Records for locating described items:
══════════

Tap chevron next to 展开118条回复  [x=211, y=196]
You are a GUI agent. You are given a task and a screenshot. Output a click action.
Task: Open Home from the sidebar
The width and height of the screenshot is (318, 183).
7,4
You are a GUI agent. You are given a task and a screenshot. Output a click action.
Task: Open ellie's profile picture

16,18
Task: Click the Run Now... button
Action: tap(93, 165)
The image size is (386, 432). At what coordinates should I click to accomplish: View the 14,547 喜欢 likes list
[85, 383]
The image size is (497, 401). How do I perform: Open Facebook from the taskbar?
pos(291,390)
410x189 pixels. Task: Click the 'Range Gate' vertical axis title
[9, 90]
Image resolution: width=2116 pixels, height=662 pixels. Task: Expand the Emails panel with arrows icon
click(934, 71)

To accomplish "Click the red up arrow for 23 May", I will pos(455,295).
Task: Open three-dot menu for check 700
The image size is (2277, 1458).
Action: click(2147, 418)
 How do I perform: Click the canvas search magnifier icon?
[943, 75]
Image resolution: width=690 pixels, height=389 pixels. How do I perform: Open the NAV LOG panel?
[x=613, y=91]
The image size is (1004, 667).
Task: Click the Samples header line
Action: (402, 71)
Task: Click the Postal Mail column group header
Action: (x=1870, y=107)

══════════

Can you switch every "How do I perform" in the rows above to "How can I complete" and write out all the rows again with nothing else changed?

### CORRECT RESPONSE
Tap chevron next to 展开118条回复  [x=211, y=196]
You are a GUI agent. You are given a task and a screenshot. Output a click action.
Task: Open Home from the sidebar
The width and height of the screenshot is (318, 183).
7,4
You are a GUI agent. You are given a task and a screenshot. Output a click action.
Task: Open ellie's profile picture

16,18
Task: Click the Run Now... button
Action: tap(93, 165)
The image size is (386, 432). At what coordinates should I click to accomplish: View the 14,547 喜欢 likes list
[85, 383]
The image size is (497, 401). How can I complete: Open Facebook from the taskbar?
pos(291,390)
410x189 pixels. Task: Click the 'Range Gate' vertical axis title
[9, 90]
Image resolution: width=2116 pixels, height=662 pixels. Task: Expand the Emails panel with arrows icon
click(934, 71)

To accomplish "Click the red up arrow for 23 May", I will pos(455,295).
Task: Open three-dot menu for check 700
The image size is (2277, 1458).
Action: click(2147, 418)
 How can I complete: Click the canvas search magnifier icon?
[943, 75]
Image resolution: width=690 pixels, height=389 pixels. How can I complete: Open the NAV LOG panel?
[x=613, y=91]
The image size is (1004, 667).
Task: Click the Samples header line
Action: (402, 71)
Task: Click the Postal Mail column group header
Action: (x=1870, y=107)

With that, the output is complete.